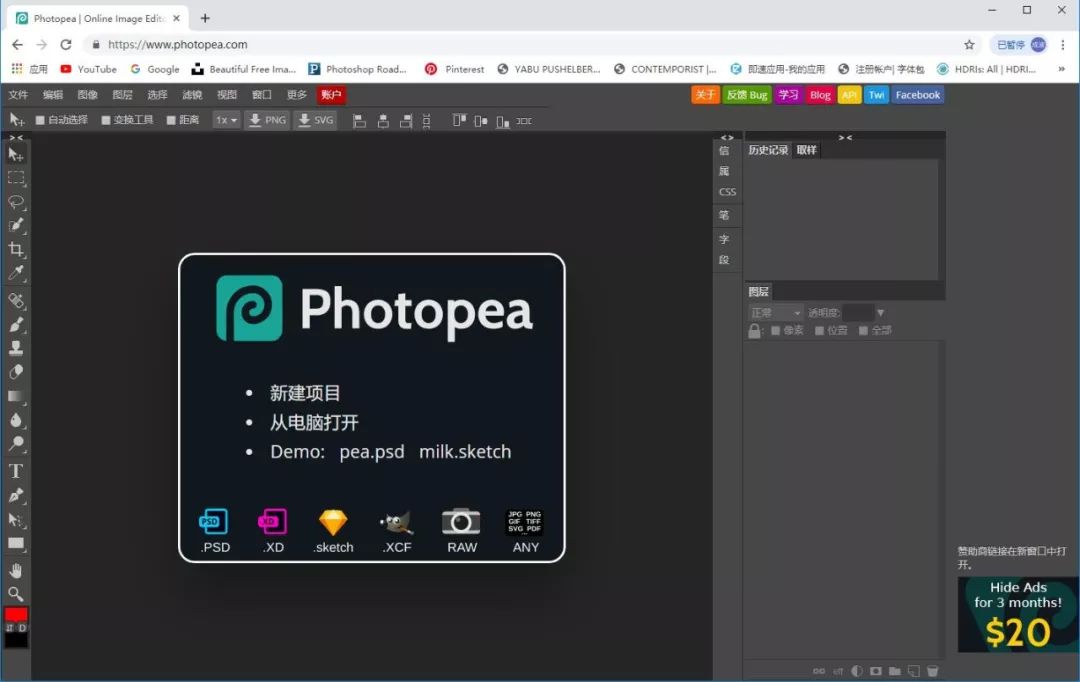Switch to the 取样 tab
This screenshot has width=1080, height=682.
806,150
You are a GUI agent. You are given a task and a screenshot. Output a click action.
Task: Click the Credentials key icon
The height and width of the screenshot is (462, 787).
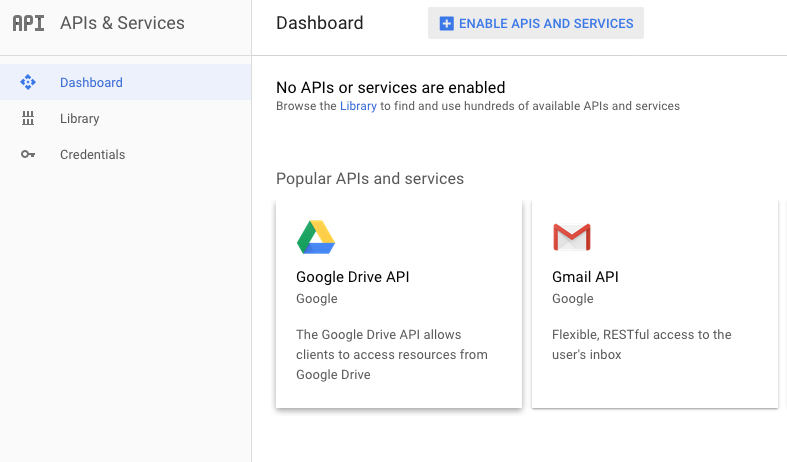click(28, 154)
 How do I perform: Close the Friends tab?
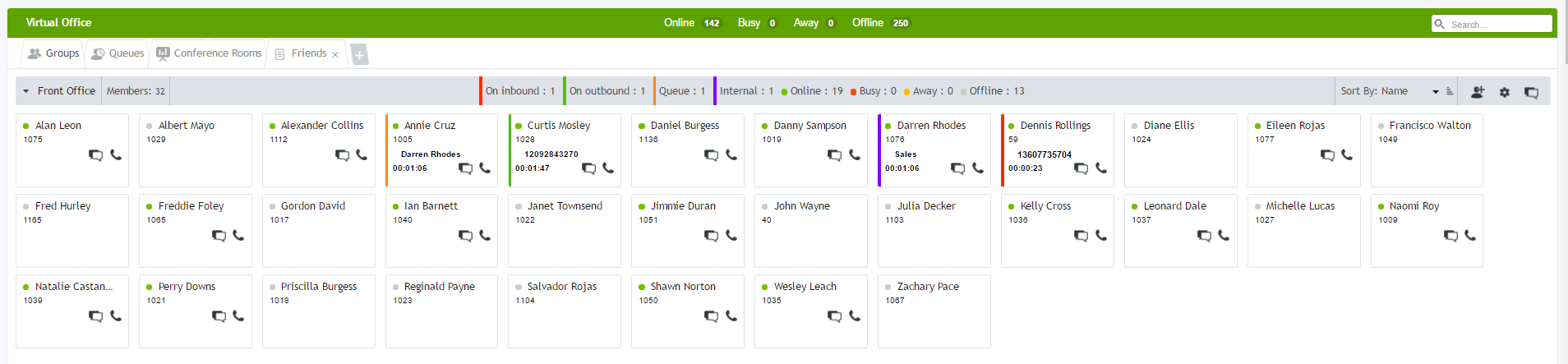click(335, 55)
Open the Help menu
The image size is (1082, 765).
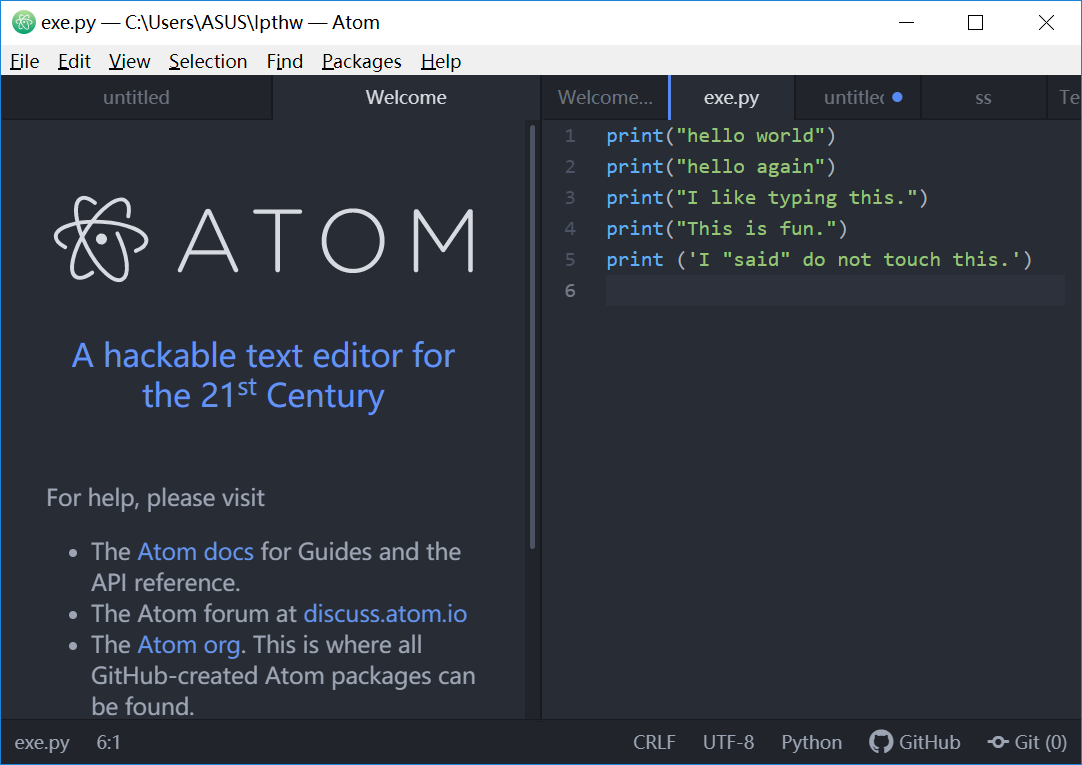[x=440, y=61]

DESCRIPTION OF THE TASK:
Copy exactly, please, the lines that run from the line holding "How do I perform: Close the Friends tab?" through the closing line of the material above, omitting every picture.

SOLUTION TO THE EXERCISE:
 How do I perform: Close the Friends tab?
click(335, 55)
Open the Help menu
The image size is (1082, 765).
[x=440, y=61]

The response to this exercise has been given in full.